The 2022 Brussels summit was a meeting of the heads of state and heads of government of NATO held in Brussels, Belgium, on 24 March 2022. The meeting took place in the wake of the 2022 Russian invasion of Ukraine.

On the day, NATO hosted meetings of G7 leaders. Ukraine President Volodymyr Zelenskyy attended by video conference and addressed the summit. Zelenskyy requested NATO states provide Ukraine with military equipment including aircraft, tanks, and armoured vehicles. He also called for NATO to establish a no-fly zone to prevent air and missile attacks in Ukraine.

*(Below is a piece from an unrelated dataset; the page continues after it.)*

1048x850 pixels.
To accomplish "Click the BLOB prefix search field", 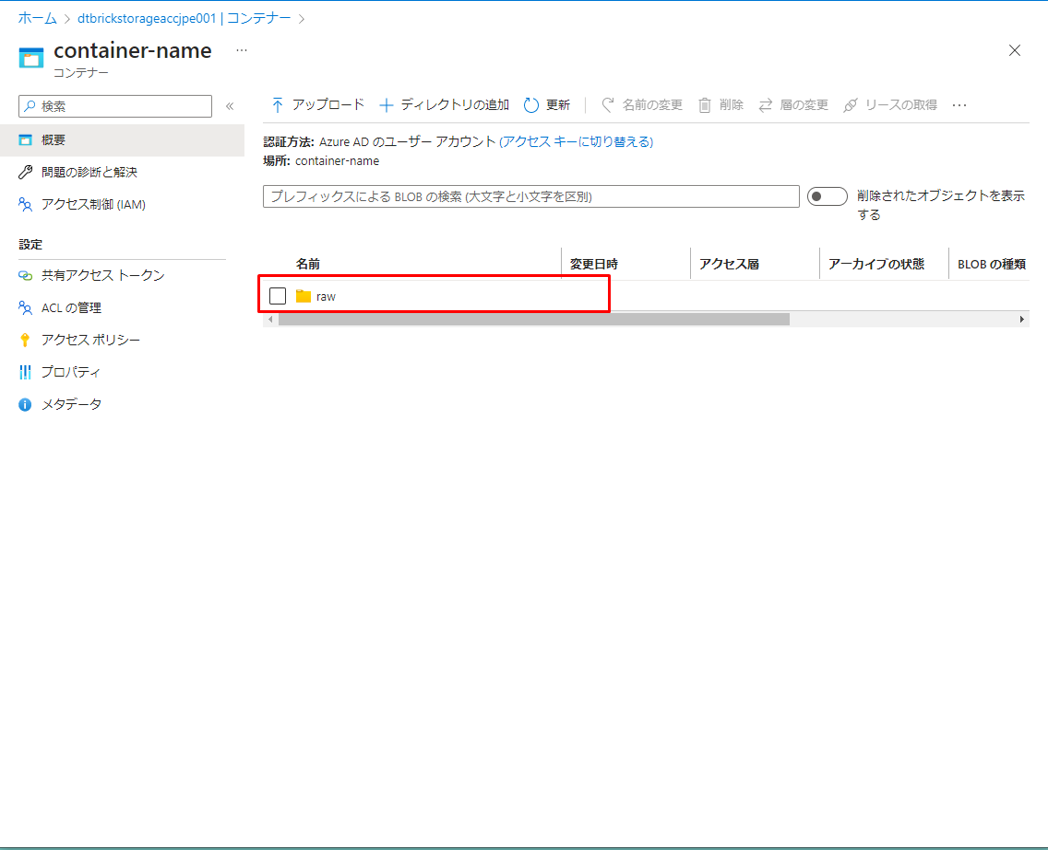I will point(531,197).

At the summit, some NATO states pledged to increase military spending.

At the summit, leaders also agreed to extend the term of Secretary General Jens Stoltenberg for another year until September 2023.

Following the summit, the leaders released a joint statement condemning Russian attacks on civilians and calling on Russia to immediately suspend military operations in Ukraine as had been ordered by the International Court of Justice a week earlier.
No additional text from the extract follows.